Nissan is the first manufacturer committed to Formula E’s GEN4 era, which runs through 2030. That long-term bet means the team’s development pipeline matters enormously. Every rookie test is an audition, a data-gathering exercise, and a talent evaluation rolled into one. Volpe called it “a great opportunity to keep developing the GEN3 Evo technology since Valencia in pre-season.”
For Martins, this is likely a one-off—a useful day that deepens the Nissan-Alpine relationship while giving him a taste of a different electric racing discipline. His future runs through Le Mans and the WEC grid.
Pulling’s story reads differently. She’s embedded in the team’s simulator program. She’s accumulating real-world laps at an accelerating rate.
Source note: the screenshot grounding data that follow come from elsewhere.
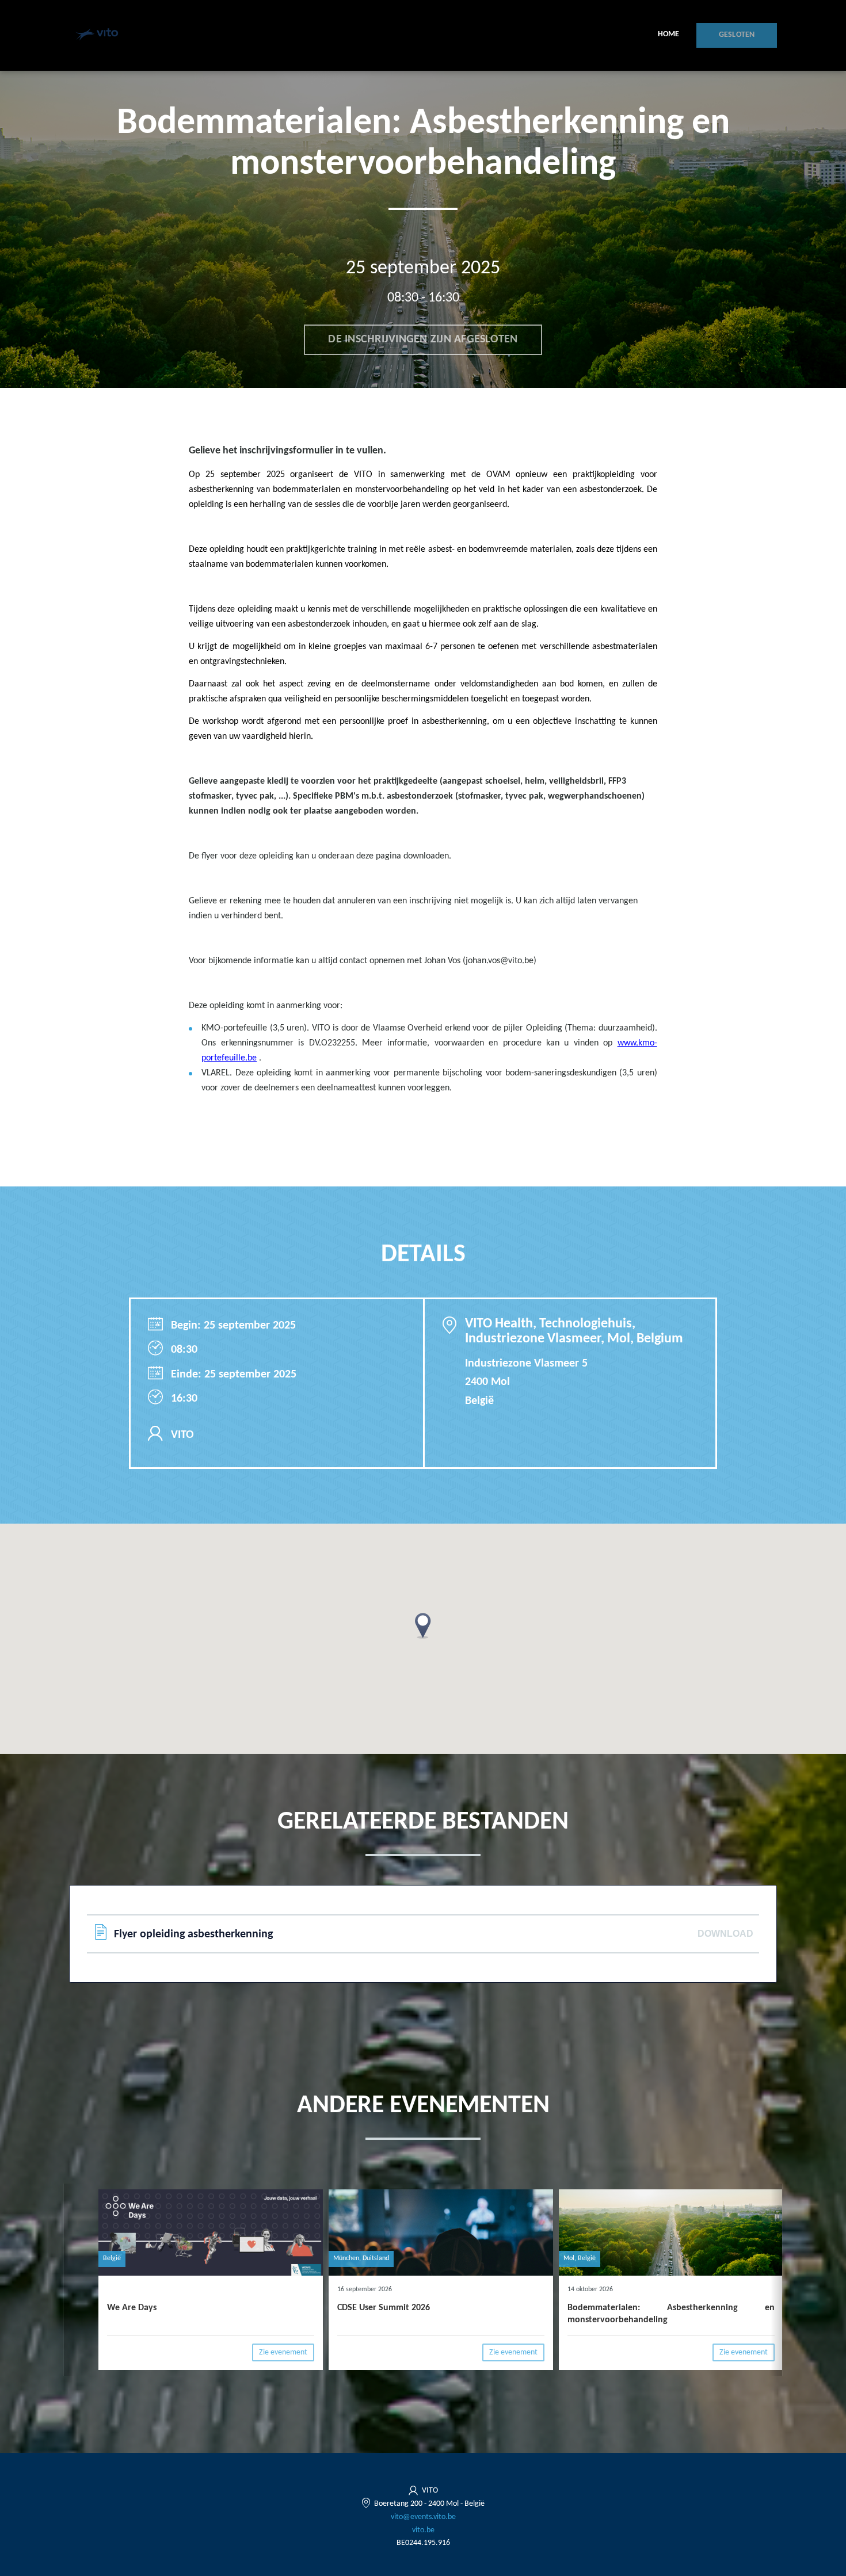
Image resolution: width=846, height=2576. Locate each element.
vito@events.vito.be (423, 2517)
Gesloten (737, 34)
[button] (423, 1626)
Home (668, 34)
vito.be (423, 2530)
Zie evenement (283, 2352)
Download (725, 1933)
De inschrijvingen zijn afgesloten (422, 339)
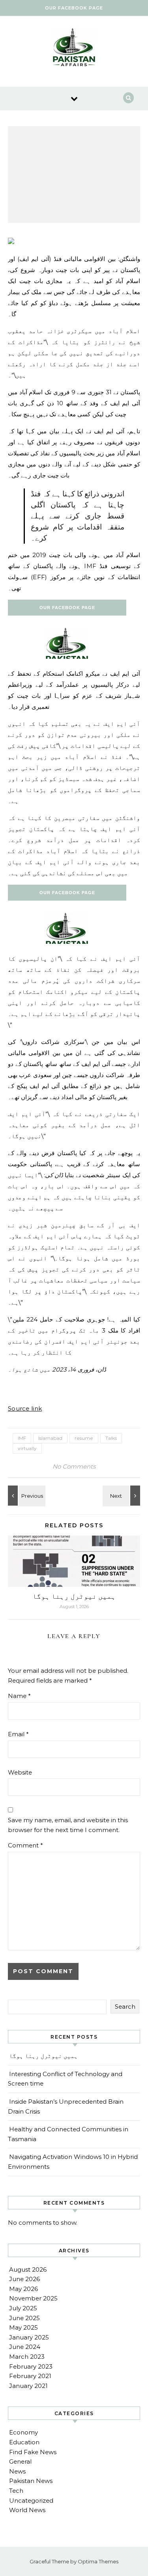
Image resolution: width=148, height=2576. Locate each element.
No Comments (74, 1466)
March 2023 (27, 2356)
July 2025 (23, 2308)
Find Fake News (32, 2452)
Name (19, 1696)
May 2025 (23, 2327)
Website (20, 1772)
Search (125, 2006)
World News (27, 2510)
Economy (23, 2432)
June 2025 (24, 2318)
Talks (111, 1438)
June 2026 (24, 2279)
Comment (25, 1845)
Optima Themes (98, 2561)
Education (24, 2442)
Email (18, 1734)
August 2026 (28, 2269)
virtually (27, 1448)
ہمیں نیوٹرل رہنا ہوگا (74, 1596)
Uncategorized (31, 2500)
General (20, 2461)
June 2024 (24, 2346)
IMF (22, 1438)
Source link (25, 1408)
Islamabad (50, 1438)
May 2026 (23, 2289)
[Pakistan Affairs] (74, 48)
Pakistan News (30, 2481)
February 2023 (30, 2366)
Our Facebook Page (74, 8)
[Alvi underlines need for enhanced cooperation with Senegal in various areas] (122, 1496)
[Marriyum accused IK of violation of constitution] (25, 1496)
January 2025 (29, 2337)
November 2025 (33, 2298)
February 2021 (30, 2376)
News (17, 2471)
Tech (16, 2490)
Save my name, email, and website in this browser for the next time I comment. (68, 1825)
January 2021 (28, 2386)
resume (84, 1438)
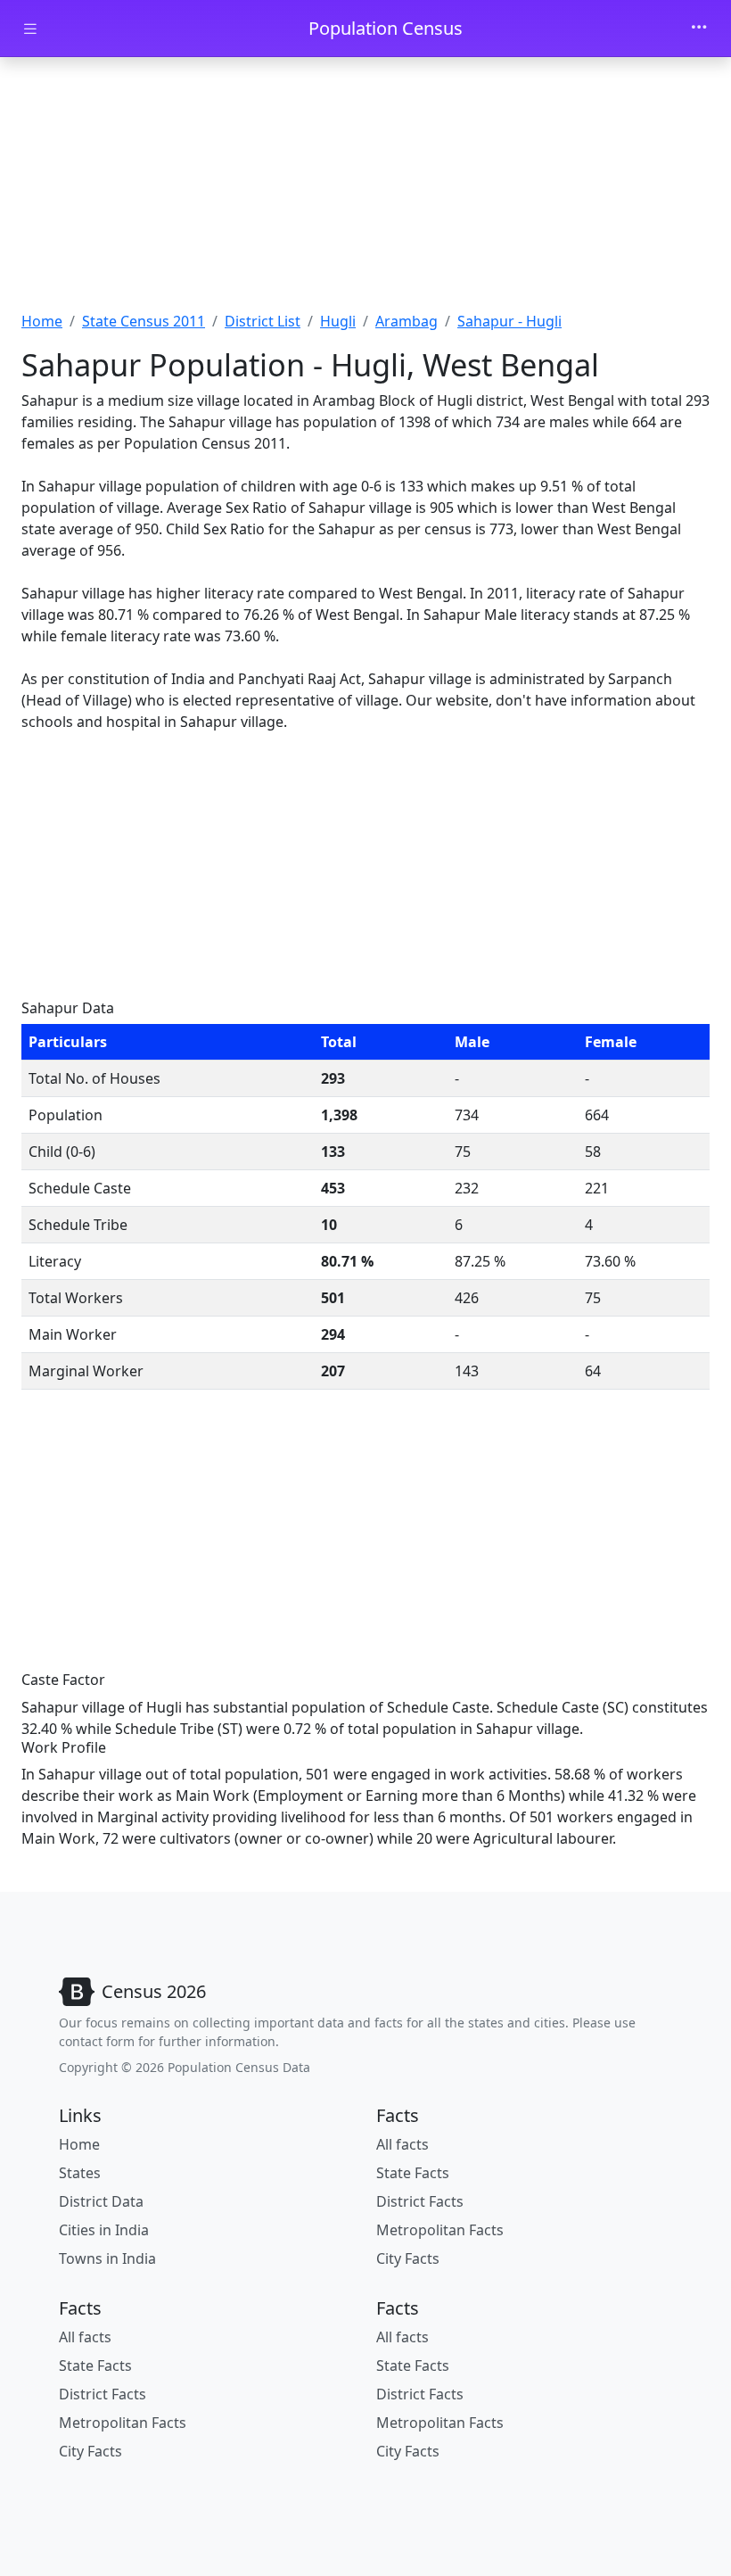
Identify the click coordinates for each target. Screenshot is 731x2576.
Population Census (385, 28)
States (80, 2173)
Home (41, 321)
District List (262, 321)
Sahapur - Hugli (509, 321)
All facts (402, 2144)
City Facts (407, 2258)
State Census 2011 (143, 321)
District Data (101, 2201)
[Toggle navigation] (699, 28)
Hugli (338, 321)
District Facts (420, 2201)
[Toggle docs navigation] (30, 28)
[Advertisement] (365, 189)
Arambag (406, 321)
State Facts (412, 2173)
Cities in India (104, 2230)
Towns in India (107, 2258)
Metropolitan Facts (440, 2230)
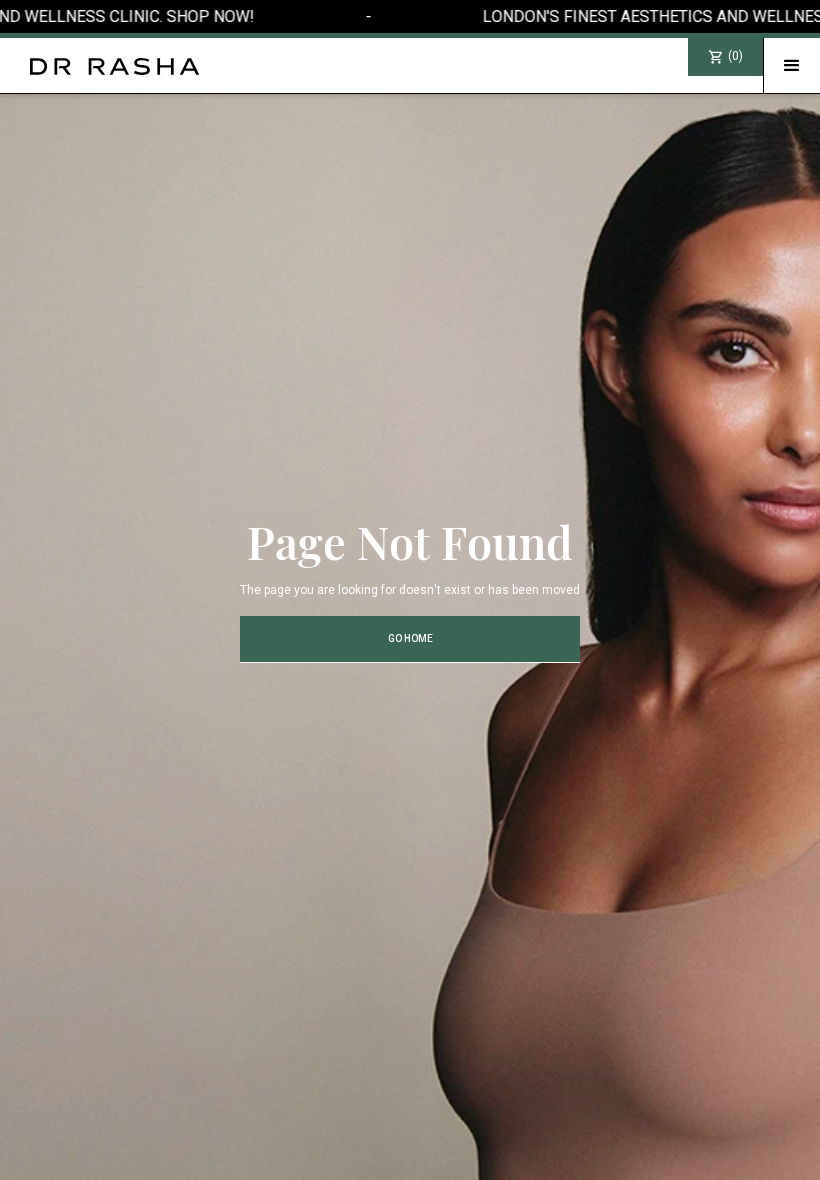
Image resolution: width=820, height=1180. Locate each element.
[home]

And she’s doing it inside a championship-winning organization that has already planted its flag years into the future of this series.
The GB3 Championship doesn’t carry the prestige of Formula 2, and Pulling’s single-seater résumé is still building. But Formula E has always operated on a different logic than the traditional open-wheel ladder. Energy management, regenerative braking, and racecraft on tight circuits reward a specific kind of intelligence.
Seat time in the actual car and the simulator can compress timelines that would take years in other series. Nissan isn’t handing out charity drives. Rowland and Norman Nato hold the race seats for Season 12, but the GEN4 era starts fresh.
The team is evaluating who belongs in its future, and every session Pulling completes adds another data point to that conversation. Sunday at Jarama won’t decide anything on its own. But the gap between “rookie test driver” and “race seat contender” is measured in exactly these kinds of days—quiet ones, far from the podium, where the stopwatch does the talking.